Problem set
(a) Copy the passage of the article on the proposed EU nicotine tax starting with "Last month Vaping" and going on through "harm reduction groups.".
(b) Using the article on the proposed EU nicotine tax, mark each statement yes or no, and quote the words that decide it: (i) The leaked document was obtained by Snusjournalen. (ii) The proposal would raise taxes on nicotine products by 50%. (iii) The proposal is led by DG TAXUD.
(c) Name every kind of fallout that the article on the proposed EU nicotine tax says the proposal could cause.

======== Article

Last month Vaping Post shared a leaked internal document from the European Commission, obtained by Snusjournalen, which unveiled a controversial proposal to raise taxes on nicotine pouches and other nicotine products by 30% across the EU. Led by the Directorate-General for Taxation and Customs Union (DG TAXUD), the proposal has sparked concern over potential far-reaching economic, political, and criminal fallout throughout the region, and is drawing fierce criticism from consumer advocates and harm reduction groups.
In line with this, tobacco harm reduction experts have consistently argued that taxing safer alternatives like vapes more heavily is likely to deter smokers from switching, particularly among those with fewer financial resources. Instead, these products should be taxed at lower rates to support harm reduction efforts. Critics of the EU plan are calling on the EC to reconsider before moving forward, warning that the proposed measures could backfire both socially and politically.

================
======== Supplied material

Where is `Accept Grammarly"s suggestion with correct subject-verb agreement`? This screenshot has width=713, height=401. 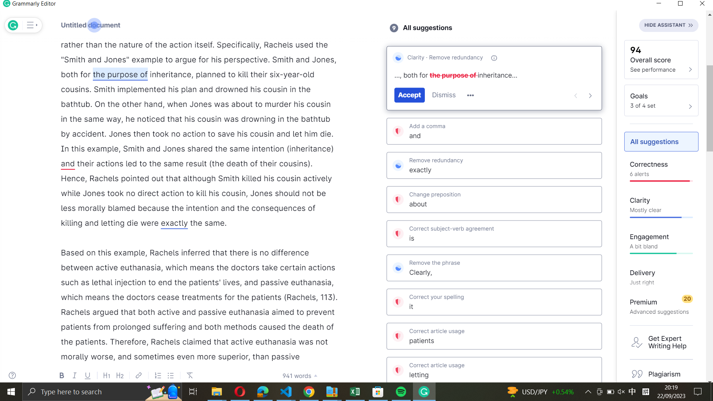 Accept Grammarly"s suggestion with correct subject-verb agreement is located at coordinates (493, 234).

================

Exercise answers
(a)
Last month Vaping Post shared a leaked internal document from the European Commission, obtained by Snusjournalen, which unveiled a controversial proposal to raise taxes on nicotine pouches and other nicotine products by 30% across the EU. Led by the Directorate-General for Taxation and Customs Union (DG TAXUD), the proposal has sparked concern over potential far-reaching economic, political, and criminal fallout throughout the region, and is drawing fierce criticism from consumer advocates and harm reduction groups.

(b)
(i) Yes: "obtained by Snusjournalen"
(ii) No: "by 30% across the EU"
(iii) Yes: "Led by the Directorate-General for Taxation and Customs Union (DG TAXUD)"

(c) economic, political, criminal